• [ASSIGNED TASK]
Wherever the string "item" appears in the listing, copy that line.
****************
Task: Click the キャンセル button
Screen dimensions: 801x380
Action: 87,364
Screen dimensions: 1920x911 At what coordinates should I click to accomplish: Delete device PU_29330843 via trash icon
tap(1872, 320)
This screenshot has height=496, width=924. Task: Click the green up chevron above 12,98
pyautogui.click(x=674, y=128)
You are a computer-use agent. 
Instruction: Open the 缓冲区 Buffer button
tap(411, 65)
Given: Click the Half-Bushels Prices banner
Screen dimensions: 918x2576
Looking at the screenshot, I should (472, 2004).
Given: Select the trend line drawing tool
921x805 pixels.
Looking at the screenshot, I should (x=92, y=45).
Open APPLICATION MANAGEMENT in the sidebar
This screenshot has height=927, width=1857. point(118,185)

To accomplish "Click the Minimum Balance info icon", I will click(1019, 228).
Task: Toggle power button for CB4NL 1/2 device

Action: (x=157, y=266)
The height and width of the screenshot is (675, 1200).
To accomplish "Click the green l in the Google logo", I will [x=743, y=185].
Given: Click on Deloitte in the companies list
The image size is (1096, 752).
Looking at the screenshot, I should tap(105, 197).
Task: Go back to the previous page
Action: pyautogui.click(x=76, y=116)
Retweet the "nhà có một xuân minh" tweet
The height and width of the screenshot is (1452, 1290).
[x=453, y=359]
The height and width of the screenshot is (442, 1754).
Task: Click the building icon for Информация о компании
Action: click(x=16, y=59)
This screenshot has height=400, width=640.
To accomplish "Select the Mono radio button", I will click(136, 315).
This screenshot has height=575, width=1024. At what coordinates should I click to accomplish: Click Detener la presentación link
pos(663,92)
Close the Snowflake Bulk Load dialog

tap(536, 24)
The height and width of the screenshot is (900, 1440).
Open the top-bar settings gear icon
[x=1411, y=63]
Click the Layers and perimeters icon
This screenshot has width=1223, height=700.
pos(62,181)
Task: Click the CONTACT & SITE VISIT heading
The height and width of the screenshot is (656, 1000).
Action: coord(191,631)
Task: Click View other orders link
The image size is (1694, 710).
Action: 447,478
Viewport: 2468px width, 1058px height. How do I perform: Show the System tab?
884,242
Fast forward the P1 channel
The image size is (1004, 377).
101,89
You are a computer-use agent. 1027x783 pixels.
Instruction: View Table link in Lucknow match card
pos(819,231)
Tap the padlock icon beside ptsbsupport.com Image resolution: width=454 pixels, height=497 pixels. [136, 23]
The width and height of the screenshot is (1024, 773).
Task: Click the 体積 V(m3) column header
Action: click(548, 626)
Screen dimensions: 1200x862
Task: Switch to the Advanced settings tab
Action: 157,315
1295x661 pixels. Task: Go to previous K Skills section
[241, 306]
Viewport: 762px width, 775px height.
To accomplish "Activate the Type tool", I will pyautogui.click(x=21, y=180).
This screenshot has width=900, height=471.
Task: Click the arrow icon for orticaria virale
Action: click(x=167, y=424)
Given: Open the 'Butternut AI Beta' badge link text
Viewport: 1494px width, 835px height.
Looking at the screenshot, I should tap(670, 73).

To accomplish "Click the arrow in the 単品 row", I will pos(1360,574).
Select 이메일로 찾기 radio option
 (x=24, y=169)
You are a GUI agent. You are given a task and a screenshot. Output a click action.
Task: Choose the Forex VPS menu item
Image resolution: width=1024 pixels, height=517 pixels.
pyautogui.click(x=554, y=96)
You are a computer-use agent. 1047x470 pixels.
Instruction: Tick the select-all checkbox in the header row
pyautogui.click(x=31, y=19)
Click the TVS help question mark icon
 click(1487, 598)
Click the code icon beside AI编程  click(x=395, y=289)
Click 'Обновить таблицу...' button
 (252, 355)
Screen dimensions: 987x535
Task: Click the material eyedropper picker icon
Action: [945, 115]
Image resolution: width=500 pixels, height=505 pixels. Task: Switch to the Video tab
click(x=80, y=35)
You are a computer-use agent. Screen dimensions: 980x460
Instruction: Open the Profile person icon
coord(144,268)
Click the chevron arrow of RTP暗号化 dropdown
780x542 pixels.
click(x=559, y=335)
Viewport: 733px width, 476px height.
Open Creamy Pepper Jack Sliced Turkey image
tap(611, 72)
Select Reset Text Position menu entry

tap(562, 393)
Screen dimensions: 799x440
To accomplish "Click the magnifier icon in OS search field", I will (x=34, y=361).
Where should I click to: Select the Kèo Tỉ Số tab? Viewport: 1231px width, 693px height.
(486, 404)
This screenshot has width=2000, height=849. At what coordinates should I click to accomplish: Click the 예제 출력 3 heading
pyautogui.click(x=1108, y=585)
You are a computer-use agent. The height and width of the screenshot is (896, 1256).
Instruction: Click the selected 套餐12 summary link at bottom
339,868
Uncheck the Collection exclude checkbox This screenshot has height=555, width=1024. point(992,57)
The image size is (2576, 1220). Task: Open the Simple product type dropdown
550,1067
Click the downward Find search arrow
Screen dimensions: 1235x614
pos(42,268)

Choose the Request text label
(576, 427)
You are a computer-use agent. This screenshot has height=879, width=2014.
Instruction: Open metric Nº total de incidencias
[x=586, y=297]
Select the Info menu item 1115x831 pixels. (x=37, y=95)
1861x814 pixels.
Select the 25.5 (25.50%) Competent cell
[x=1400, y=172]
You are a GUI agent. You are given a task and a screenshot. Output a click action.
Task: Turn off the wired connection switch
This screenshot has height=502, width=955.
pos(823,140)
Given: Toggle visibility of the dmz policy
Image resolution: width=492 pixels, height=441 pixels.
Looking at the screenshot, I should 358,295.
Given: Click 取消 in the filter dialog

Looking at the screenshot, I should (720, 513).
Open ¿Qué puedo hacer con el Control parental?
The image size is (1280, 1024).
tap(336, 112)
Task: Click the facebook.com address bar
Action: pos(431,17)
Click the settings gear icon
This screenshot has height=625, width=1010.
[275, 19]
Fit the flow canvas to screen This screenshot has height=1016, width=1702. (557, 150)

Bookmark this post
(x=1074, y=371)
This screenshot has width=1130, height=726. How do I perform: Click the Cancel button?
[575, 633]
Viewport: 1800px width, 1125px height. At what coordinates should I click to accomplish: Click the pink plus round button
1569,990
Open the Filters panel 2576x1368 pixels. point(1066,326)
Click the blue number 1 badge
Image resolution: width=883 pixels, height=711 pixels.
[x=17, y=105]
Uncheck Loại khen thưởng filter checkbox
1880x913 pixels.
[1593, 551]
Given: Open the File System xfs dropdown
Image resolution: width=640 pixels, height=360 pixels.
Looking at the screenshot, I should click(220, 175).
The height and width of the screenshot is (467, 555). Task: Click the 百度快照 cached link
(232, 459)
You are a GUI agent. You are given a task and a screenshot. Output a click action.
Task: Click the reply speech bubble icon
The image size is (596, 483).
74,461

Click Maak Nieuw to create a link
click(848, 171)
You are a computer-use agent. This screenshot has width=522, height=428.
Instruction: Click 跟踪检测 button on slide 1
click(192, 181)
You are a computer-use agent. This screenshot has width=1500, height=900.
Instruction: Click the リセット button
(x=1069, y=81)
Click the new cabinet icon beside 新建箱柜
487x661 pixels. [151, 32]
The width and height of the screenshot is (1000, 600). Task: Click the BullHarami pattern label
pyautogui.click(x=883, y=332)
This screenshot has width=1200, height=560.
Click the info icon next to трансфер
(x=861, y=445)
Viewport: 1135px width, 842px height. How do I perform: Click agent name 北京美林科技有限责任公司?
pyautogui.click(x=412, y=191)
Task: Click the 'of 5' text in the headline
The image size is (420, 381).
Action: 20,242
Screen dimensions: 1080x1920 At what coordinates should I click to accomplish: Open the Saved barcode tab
****************
• [YOUR SOLUTION]
Task: Choose the Forex VPS menu item
Select the Info menu item 1115x831 pixels. (x=37, y=95)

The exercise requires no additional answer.